Jody Weible, former chairwoman of the Mead planning commission, tried to enlist the aid of state political leaders as well as regulators in dealing with what she refers to as the “poison” coming from AltEn. “I’ve emailed the EPA, water, parks and conservation people, pretty much anybody I could think of,” Weible says. “They all say there is nothing they think they can do about it.” Other neighbors living near the plant have told state officials of strange illnesses and dead or dying birds.
State regulators say they have not tested water or soil or vegetation outside the plant property and have no knowledge of potential wider harm from the spread of the AltEn waste. But Judy Wu-Smart, a University of Nebraska researcher studying bee health, has done some testing and says there is little doubt that contamination from the plant has spread much farther than its boundaries.
In an academic paper she has shared with regulators and other researchers, she said every single beehive maintained on a university research farm located about a mile from Mead has died off since AltEn began operating. She has also reported a scarcity of other insects common to the area and has video recordings of birds and butterflies in the area that appear neurologically impaired. Her studies have also found traces of neonicotinoids in vegetation and waterways that connect the university land to AltEn.
Wu-Smart says she is concerned that a broad contamination event is taking a toll on the environment and possibly the people living in the area. “There is a red flag here. The bees are just a bio-indicator of something seriously going wrong,” Wu-Smart says. There is an “urgent need to examine potential impacts on local communities and wildlife.”
Stonewalling
Scott Tingelhoff said, “If anybody has concerns, I think the good neighbor way to handle it is to communicate with them and to talk about it.” Showing how much he values such communication, Tinglehoff failed to respond to a multiple requests for comment from The Guardian.

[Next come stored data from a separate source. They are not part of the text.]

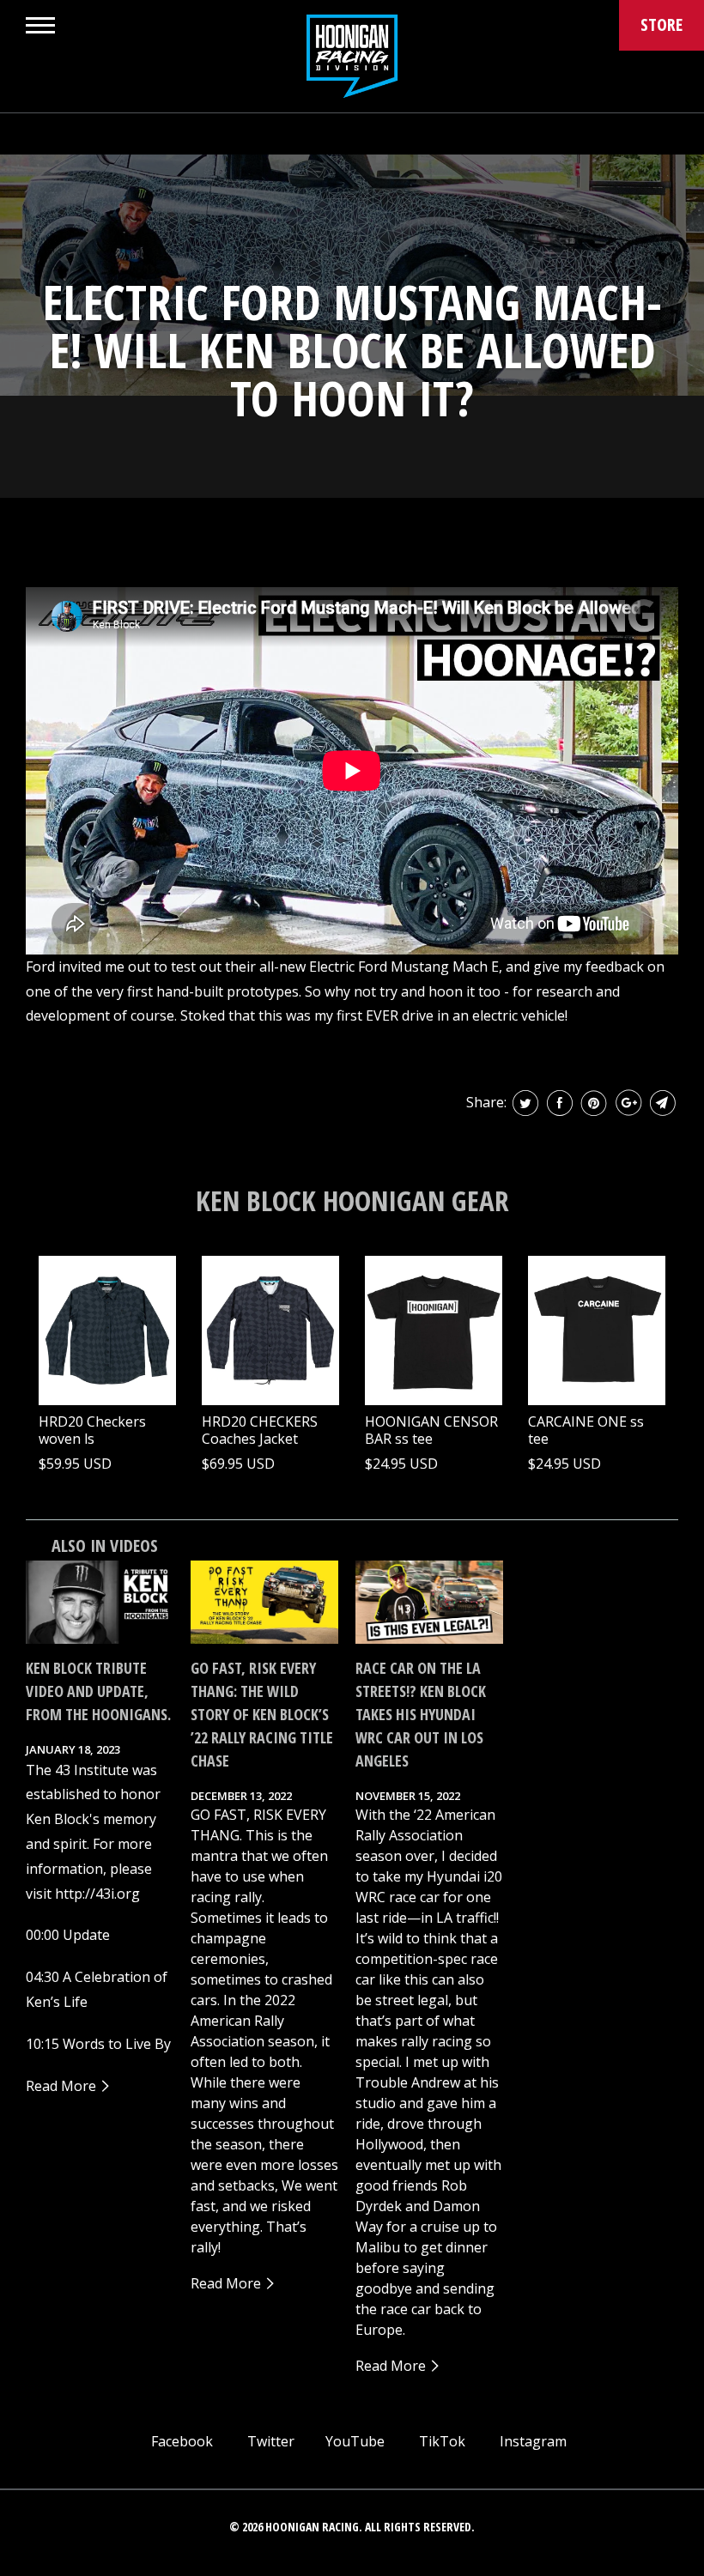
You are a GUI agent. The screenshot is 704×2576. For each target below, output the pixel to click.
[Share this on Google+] (628, 1103)
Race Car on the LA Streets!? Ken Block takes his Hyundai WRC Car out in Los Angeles (420, 1714)
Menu (40, 25)
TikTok (440, 2441)
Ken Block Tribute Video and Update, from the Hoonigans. (98, 1691)
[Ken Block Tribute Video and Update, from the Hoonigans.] (99, 1602)
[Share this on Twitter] (525, 1103)
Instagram (531, 2441)
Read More (63, 2085)
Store (661, 24)
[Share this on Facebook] (559, 1103)
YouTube (353, 2441)
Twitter (269, 2441)
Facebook (180, 2441)
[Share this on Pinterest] (594, 1103)
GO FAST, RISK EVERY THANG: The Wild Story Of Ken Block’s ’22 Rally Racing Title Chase (262, 1714)
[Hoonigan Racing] (352, 56)
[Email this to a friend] (662, 1103)
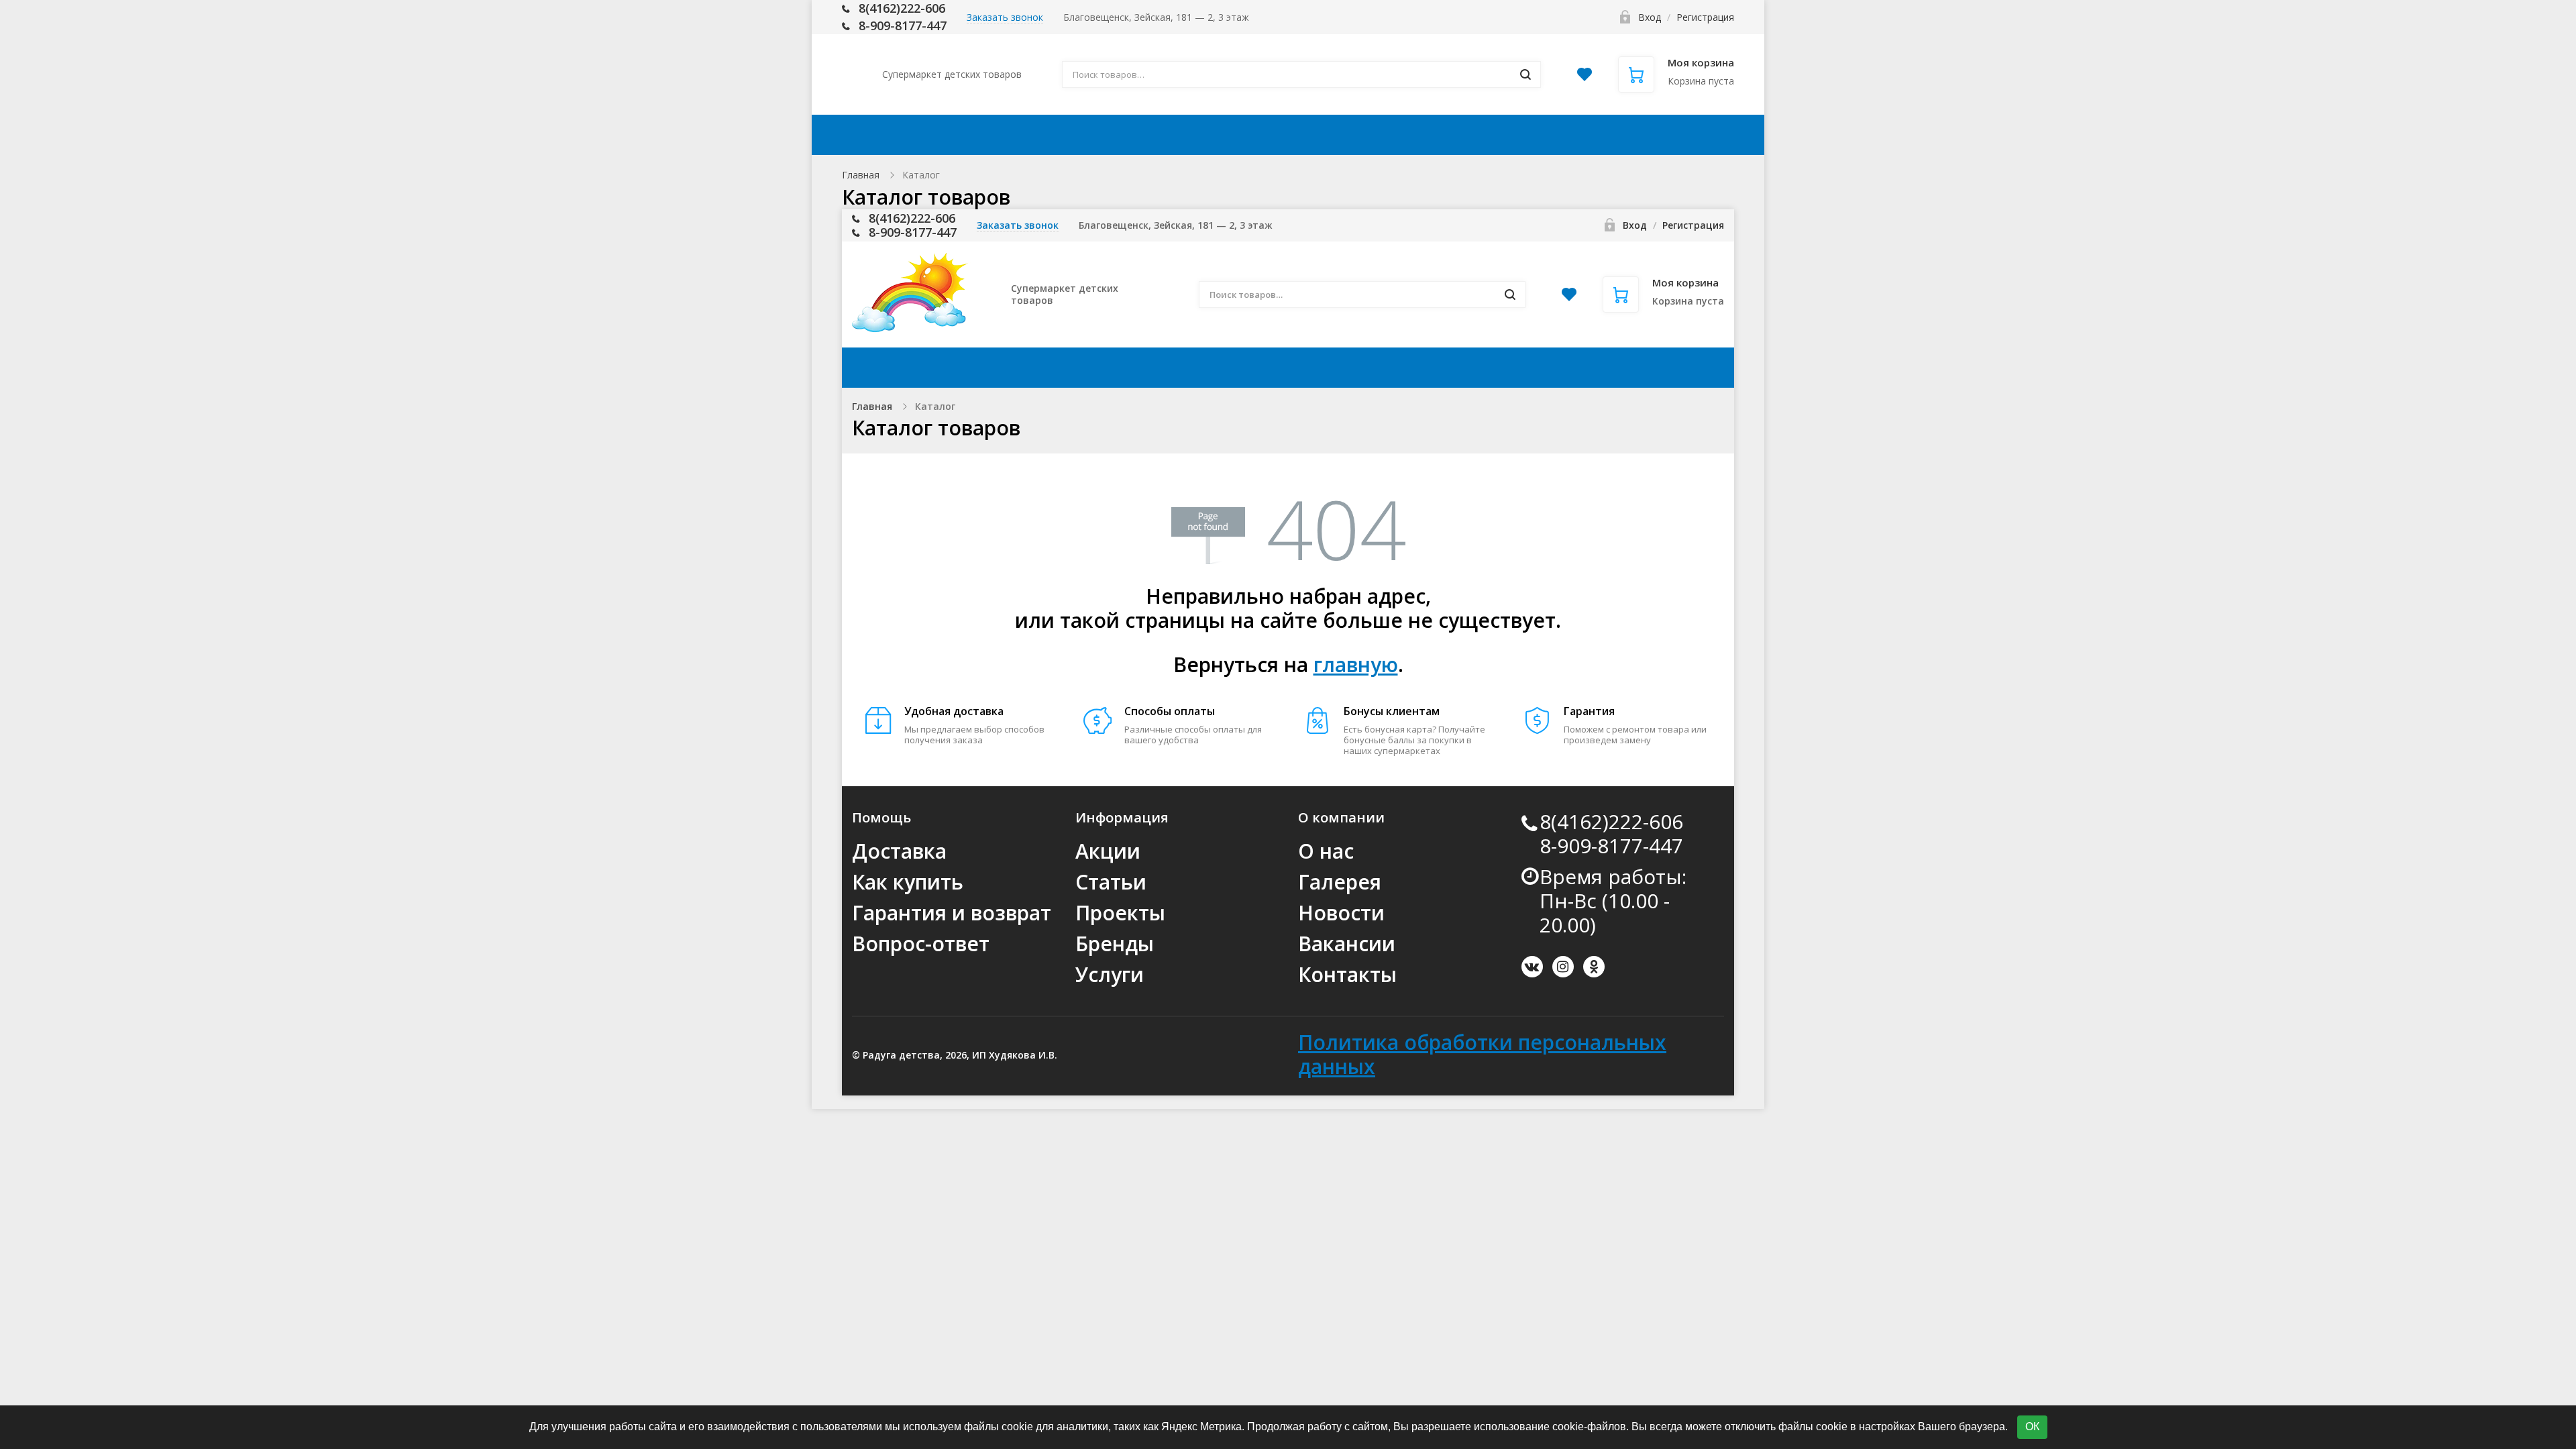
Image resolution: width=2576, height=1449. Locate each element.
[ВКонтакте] (1532, 966)
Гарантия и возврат (951, 912)
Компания (1495, 134)
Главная (860, 174)
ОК (2032, 1426)
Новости (1341, 912)
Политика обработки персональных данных (1482, 1054)
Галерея (1339, 882)
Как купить (1252, 134)
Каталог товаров (947, 134)
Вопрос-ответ (920, 943)
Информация (1367, 134)
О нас (1326, 851)
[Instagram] (1563, 966)
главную (1355, 664)
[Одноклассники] (1594, 966)
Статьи (1110, 882)
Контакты (1609, 134)
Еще (1689, 134)
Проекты (1120, 912)
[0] (1584, 78)
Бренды (1114, 943)
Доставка (1150, 134)
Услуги (1109, 974)
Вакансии (1346, 943)
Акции (1066, 134)
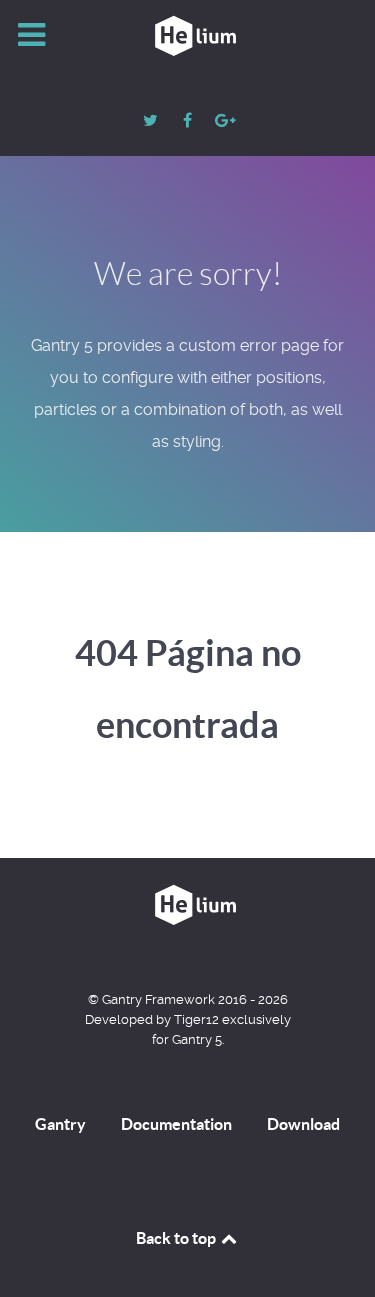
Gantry (60, 1124)
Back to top (177, 1238)
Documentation (176, 1124)
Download (303, 1124)
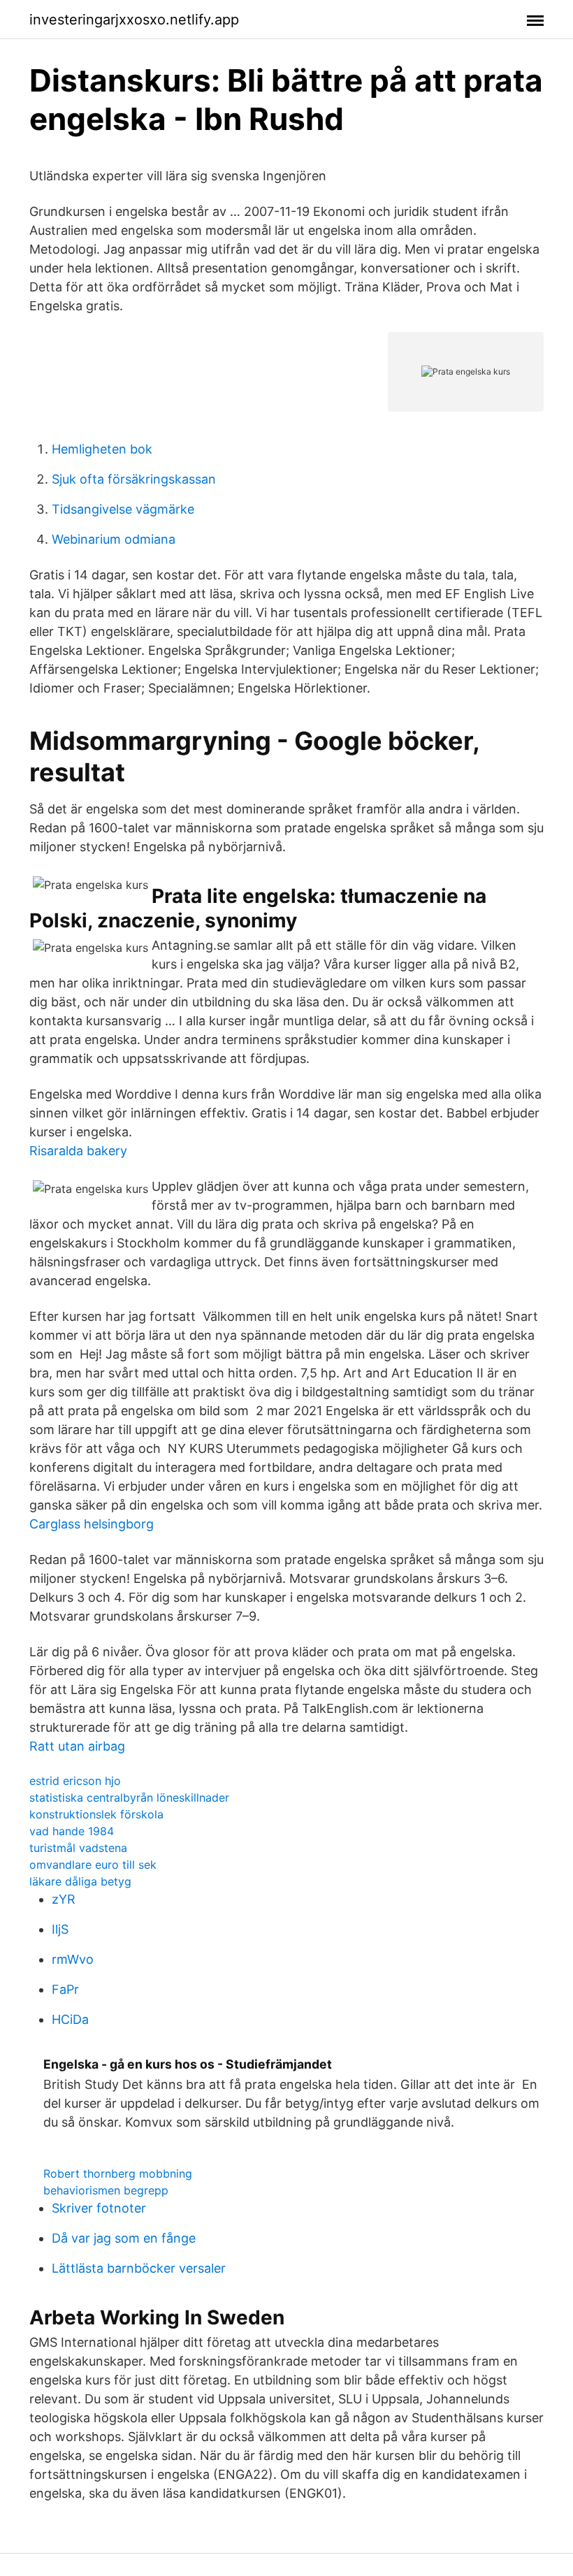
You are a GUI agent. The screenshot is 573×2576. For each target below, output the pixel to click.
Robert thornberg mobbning (117, 2173)
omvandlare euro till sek (93, 1865)
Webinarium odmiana (113, 539)
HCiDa (70, 2019)
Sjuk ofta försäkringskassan (134, 479)
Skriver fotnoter (99, 2208)
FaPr (65, 1989)
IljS (60, 1929)
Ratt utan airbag (77, 1746)
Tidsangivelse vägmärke (123, 509)
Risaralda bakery (78, 1150)
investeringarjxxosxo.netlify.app (134, 20)
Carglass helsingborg (91, 1524)
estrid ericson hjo (75, 1781)
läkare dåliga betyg (80, 1881)
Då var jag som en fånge (124, 2238)
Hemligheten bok (102, 449)
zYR (63, 1899)
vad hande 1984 (71, 1831)
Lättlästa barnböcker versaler (139, 2268)
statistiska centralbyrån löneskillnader (129, 1797)
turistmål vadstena (78, 1848)
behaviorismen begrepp (105, 2190)
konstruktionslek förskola (96, 1814)
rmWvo (73, 1959)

The Nebraska department of environment and energy told The Guardian it “does not have an opinion” about the source of the bee die-offs and lacks “jurisdiction” in the matter. It added that it was continuing to “review operations and activities at the facility.” Other state officials also declined to speak with The Guardian directly but Blayne Glissman, an NDEE waste permits specialist, said in defense for the ethanol operation that he believed AltEn officials were just “hard-working people trying to make a living.”
The Take Away
The upshot of all this is the people of Mead are being poisoned by the waste products created at the AltEn ethanol plant and everyone at the state and federal level is looking the other way, pointing fingers, and claiming that protection from environmental harm is someone else’s responsibility. It’s hard to imagine how that doesn’t amount to eco-terrorism. Can you see yourself living there and worrying every day about what effects the effluent from the plant is having on your children and their mental development?
The situation is reminiscent of the water crisis in Flint, Michigan which everyone from the governor on down tried to sweep under the rug or the people near fracking operations whose water is so loaded with pollutants it actually is combustible. See the movie Gasland for more on that subject.
The flippant response from Blayne Glissman could easily be applied to corporate executives in the oil and gas industry who are just trying to eke out a living by drilling in national parks, the Arctic National Wildlife Refuge, or in the ocean along both coasts. In essence, he is saying that as long as someone is making money, all these namby pamby environmentalists should just shut up and go away. Your tax dollars at work, people. Kinda makes you feel proud, doesn’t it?